Monitor GitLab Runner usage

  • Tier: Free, Premium, Ultimate
  • Offering: GitLab.com, GitLab Self-Managed, GitLab Dedicated

GitLab Runner can be monitored using Prometheus.

Embedded Prometheus metrics

History

GitLab Runner is instrumented with native Prometheus metrics, which can be exposed by using an embedded HTTP server on the /metrics path. The server - if enabled - can be scraped by the Prometheus monitoring system or accessed with any other HTTP client.

The exposed information includes:

  • Runner business logic metrics (for example, the number of jobs running at the moment)
  • Go-specific process metrics (for example, garbage collection stats, goroutines, and memstats)
  • general process metrics (memory usage, CPU usage, file descriptor usage, etc.)
  • build version information

The metrics format is documented in Prometheus' Exposition formats specification.

These metrics are meant as a way for operators to monitor and gain insight into your runners. For example, you might want to know if an increase in load average on the runner host is related to an increase in processed jobs. Or perhaps you are running a cluster of machines, and you want to track build trends so you can make changes to your infrastructure.

Learning more about Prometheus

To set up Prometheus server to scrape this HTTP endpoint and use the collected metrics, see Prometheus’s getting started guide. For more details on how to configure Prometheus, see the configuration section. For more details about alert configuration, see alerting rules and Alertmanager.

Available metrics

To find a full list of all available metrics, curl the metrics endpoint after it is configured and enabled. For example, for a local runner configured with listening port 9252:

$ curl -s "http://localhost:9252/metrics" | grep -E "# HELP"
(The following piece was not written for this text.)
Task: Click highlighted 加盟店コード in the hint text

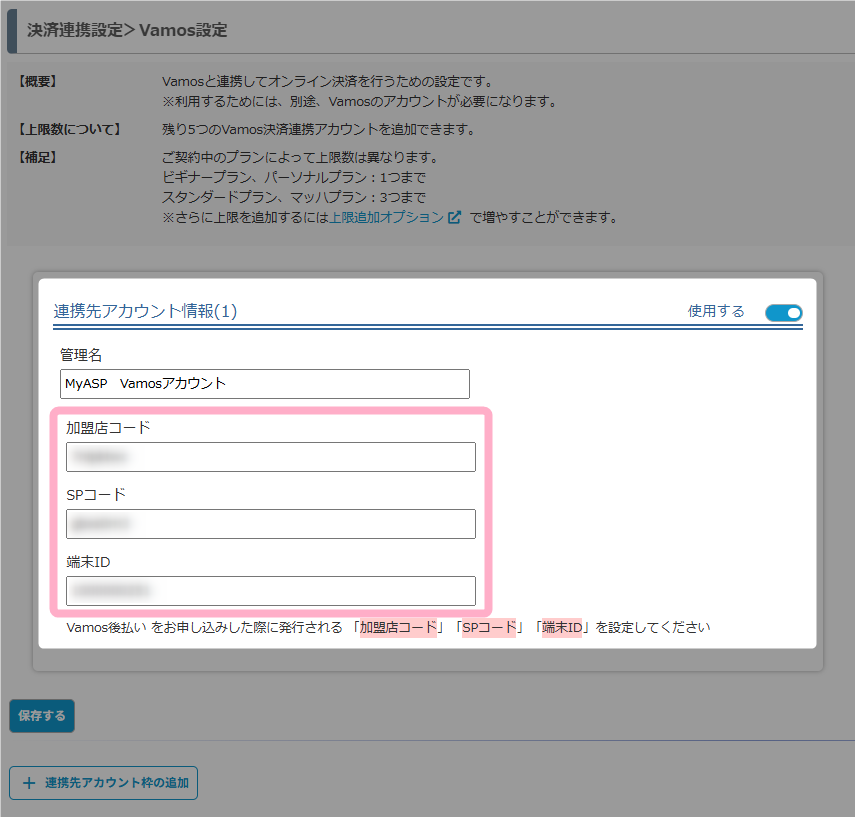Action: point(398,628)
# HELP gitlab_runner_api_request_statuses_total The total number of api requests, partitioned by runner, endpoint and status.
# HELP gitlab_runner_autoscaling_machine_creation_duration_seconds Histogram of machine creation time.
# HELP gitlab_runner_autoscaling_machine_states The current number of machines per state in this provider.
# HELP gitlab_runner_concurrent The current value of concurrent setting
# HELP gitlab_runner_errors_total The number of caught errors.
# HELP gitlab_runner_limit The current value of limit setting
# HELP gitlab_runner_request_concurrency The current number of concurrent requests for a new job
# HELP gitlab_runner_request_concurrency_exceeded_total Count of excess requests above the configured request_concurrency limit
# HELP gitlab_runner_version_info A metric with a constant '1' value labeled by different build stats fields.
...

The list includes Go-specific process metrics. For a list of available metrics that do not include Go-specific processes, see Monitoring runners.

pprof HTTP endpoints

History

The internal state of the GitLab Runner process through metrics is valuable, but in some cases you must examine the Running process in real time. That’s why we’ve introduced the pprof HTTP endpoints.

pprof endpoints are available through an embedded HTTP server on /debug/pprof/ path.
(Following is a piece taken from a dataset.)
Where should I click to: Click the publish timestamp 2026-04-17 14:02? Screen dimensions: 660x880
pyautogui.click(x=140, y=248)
You can read more about using pprof in its documentation.

Configuration of the metrics HTTP server

The metrics server exports data about the internal state of the GitLab Runner process and should not be publicly available!

Configure the metrics HTTP server by using one of the following methods:

  • Use the listen_address global configuration option in the config.toml file.

  • Use the --listen-address command line option for the run command.

  • For runners using Helm chart, in the values.yaml:

    1. Configure the metrics option:

      ## Configure integrated Prometheus metrics exporter
      ##
      ## ref: https://docs.gitlab.com/runner/monitoring/#configuration-of-the-metrics-http-server
      ##
      metrics:
        enabled: true
      
        ## Define a name for the metrics port
        ##
        portName: metrics
      
        ## Provide a port number for the integrated Prometheus metrics exporter
        ##
        port: 9252
      
        ## Configure a prometheus-operator serviceMonitor to allow autodetection of
        ## the scraping target. Requires enabling the service resource below.
        ##
        serviceMonitor:
          enabled: true
      
          ...
    2. Configure the service monitor to retrieve the configured metrics:

      ## Configure a service resource to allow scraping metrics by uisng
      ## prometheus-operator serviceMonitor
      service:
        enabled: true
      
        ## Provide additonal labels for the service
        ##
        labels: {}
      
        ## Provide additonal annotations for the service
        ##
        annotations: {}
      
        ...

If you add the address to your config.toml file, to start the metrics HTTP server, you must restart the runner process.

In both cases the option accepts a string with the format [host]:<port>, where:

  • host can be an IP address or a hostname,
  • port is a valid TCP port or symbolic service name (like http). You should use port 9252 which is already allocated in Prometheus.

If the listen address does not contain a port, it defaults to 9252.

Examples of addresses:

  • :9252 listens on all interfaces on port 9252.
  • localhost:9252listens on the loopback interface on port 9252.
  • [2001:db8::1]:http listens on IPv6 address [2001:db8::1] on the HTTP port 80.

Remember that for listening on ports below 1024 - at least on Linux/Unix systems - you need to have root/administrator rights.

The HTTP server is opened on the selected host:port without any authorization. If you bind the metrics server to a public interface, use your firewall limit access or add an HTTP proxy for authorization and access control.